Gordon, J.E. and Sutherland, D.G. GCR Editor: W.A. Wimbledon. 1993. Quaternary of Scotland. Geological Conservation Review Series No. 6. JNCC, Peterborough, ISBN 0 412 48840 X. The original source material for these web pages has been made available by the JNCC under the Open Government Licence 3.0. Full details in the JNCC Open Data Policy

Den Wick

J.E. Gordon

Highlights

The sequence of sediments in the coastal section at Den Wick is representative of the multiple till deposits of Orkney. The lithological contents and clast fabrics of the two tills provide evidence for changing ice-flow patterns during the last glaciation of Orkney.

Introduction

Den Wick [HY 576 088] is a coastal section on the Deerness peninsula in the eastern part of the Mainland; it shows one of the best examples of a multiple till sequence in Orkney. Two tills are present and have been described by Rae (1976). Their lithological characteristics provide significant evidence for reconstructing former ice-flow directions, and they demonstrate important general relationships between till properties and the source bedrock lithologies.

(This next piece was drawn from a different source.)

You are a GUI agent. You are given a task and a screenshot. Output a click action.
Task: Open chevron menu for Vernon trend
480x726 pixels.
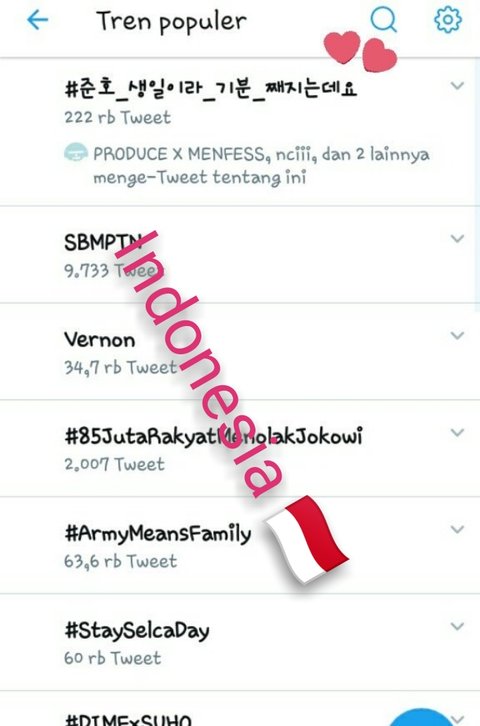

The first suggestion of multiple drift units on Orkney was made by Wilson et al. (1935), who noted the occurrence of a grey or yellowish clayey rubble below the more usual grey, red or purple till of sandy-clay composition, but they concluded that the former was little more than fractured and locally transported bedrock. Subsequently, Rae (1976) formally established and defined the existence of more than one till on the basis of colour, lithology and sedimentological properties. He argued that the till characteristics at a site reflect the bedrock composition up-ice and that contrasts between individual till units at a site relate to changing ice-movement patterns. Rae (1976) recorded twenty multiple till sections in Orkney.

Description

At Den Wick, Rae (1976) noted the following sequence:

3. Red till 1.5–>3 m
2. Brown till >5.5 m
1. Striated bedrock

The contact between the two tills was sharp and undulating, and locally a thin sand and gravel horizon, 0.1–0.15 m thick, intervened between the tills. However, Rae considered that at this and all the other sites, there was no significant evidence to support more than one glacial episode, and therefore the multiple tills were deposited by a single ice-sheet.

From the orientations of striae on the bedrock beneath the brown till, the lithological composition of the till (a relatively high percentage of Lower Eday Sandstones) and clast fabric measurements, Rae concluded that the ice movement associated with the lower till was from between south and south-east. Ice following such a flow pattern would have traversed the Lower Eday Sandstone most of the way across the Deerness peninsula and avoided the Middle Eday Sandstones.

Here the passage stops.